Data records:
--

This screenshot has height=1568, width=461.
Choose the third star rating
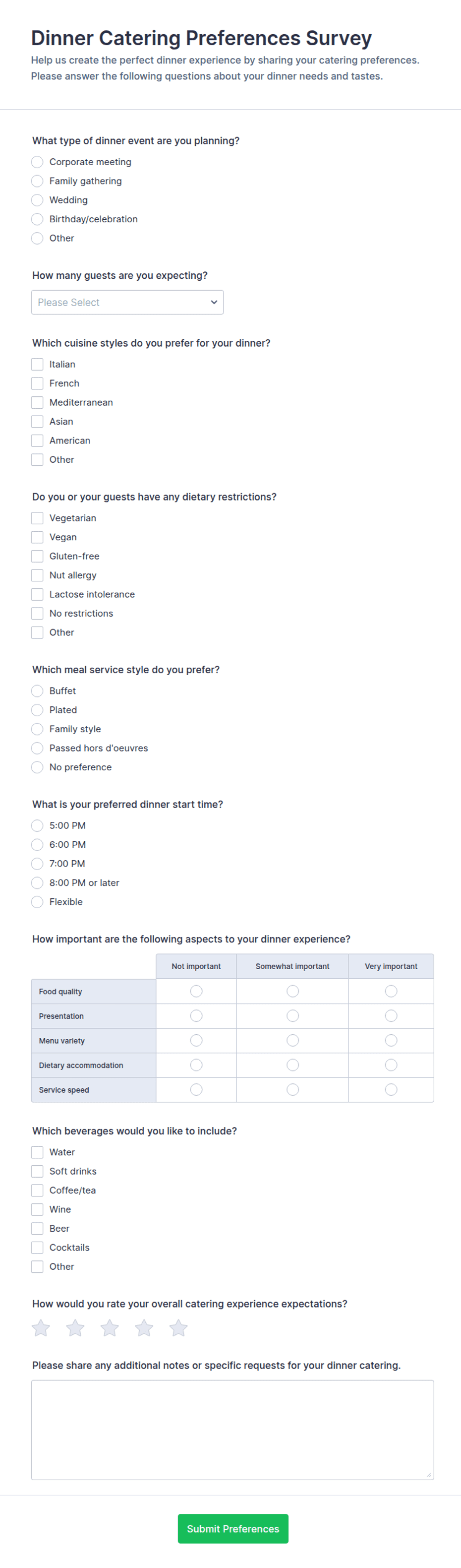coord(110,1327)
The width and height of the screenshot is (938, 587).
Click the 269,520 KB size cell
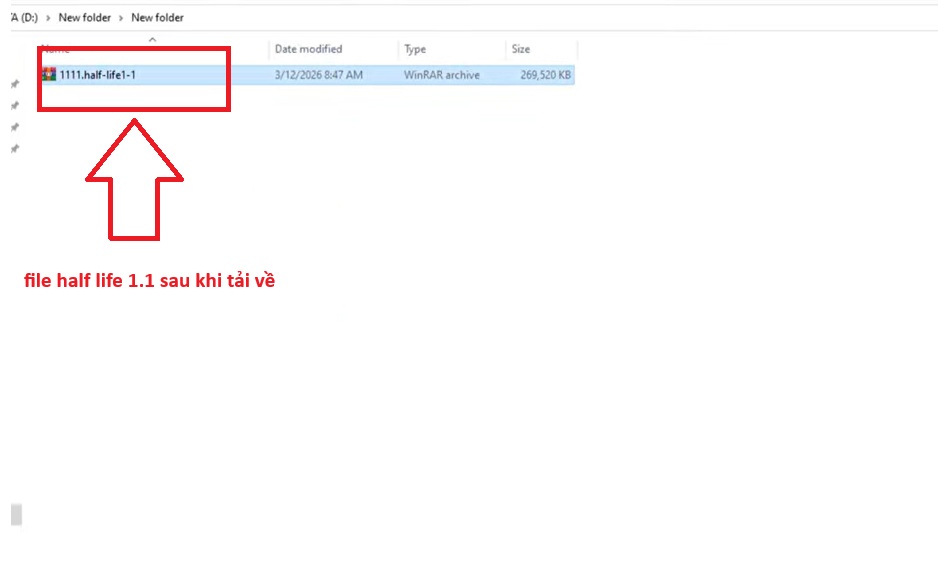[x=546, y=75]
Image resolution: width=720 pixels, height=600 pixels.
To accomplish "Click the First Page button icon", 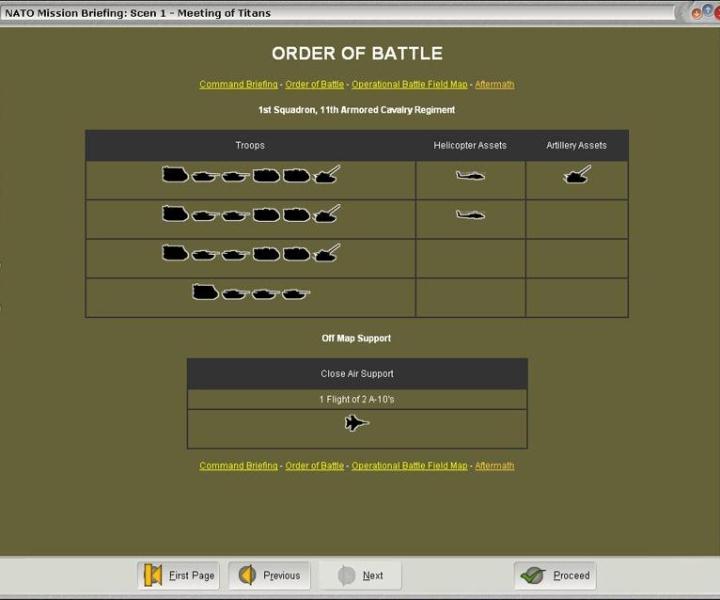I will click(153, 575).
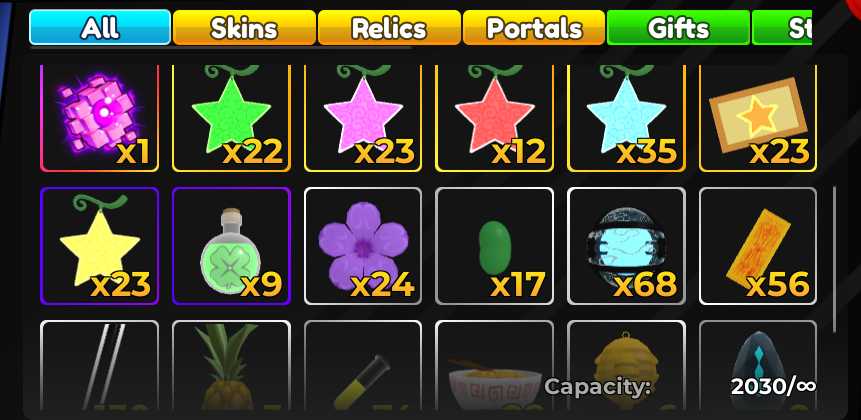Pick the star ticket item x23

coord(758,119)
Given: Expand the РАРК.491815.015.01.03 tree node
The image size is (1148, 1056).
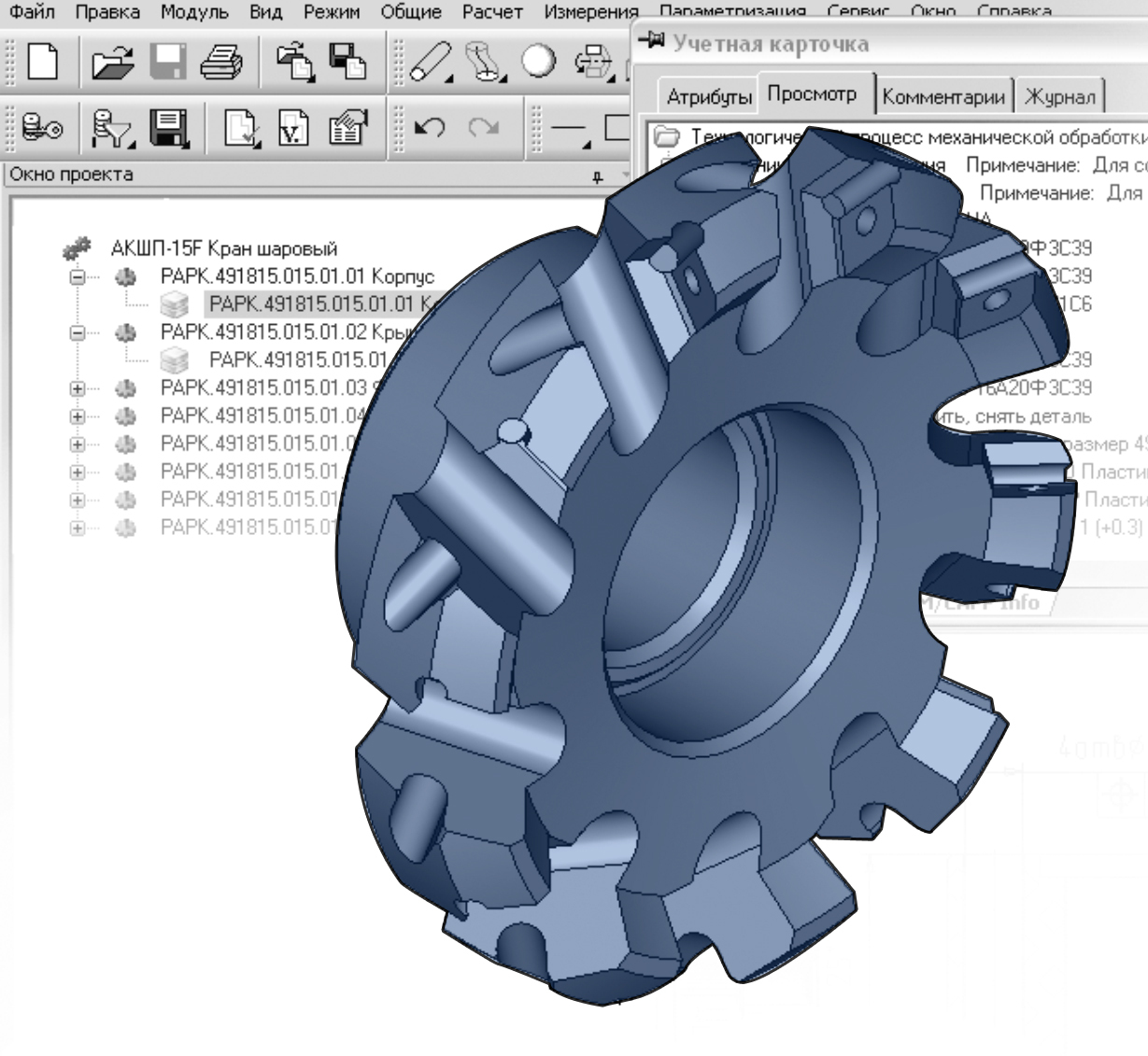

--

§ **Task instructions**
Your answer should be each line from the entries that includes the string "width".

§ **Response below**
This screenshot has height=1568, width=461.
The width and height of the screenshot is (938, 587).
Image resolution: width=720 pixels, height=600 pixels.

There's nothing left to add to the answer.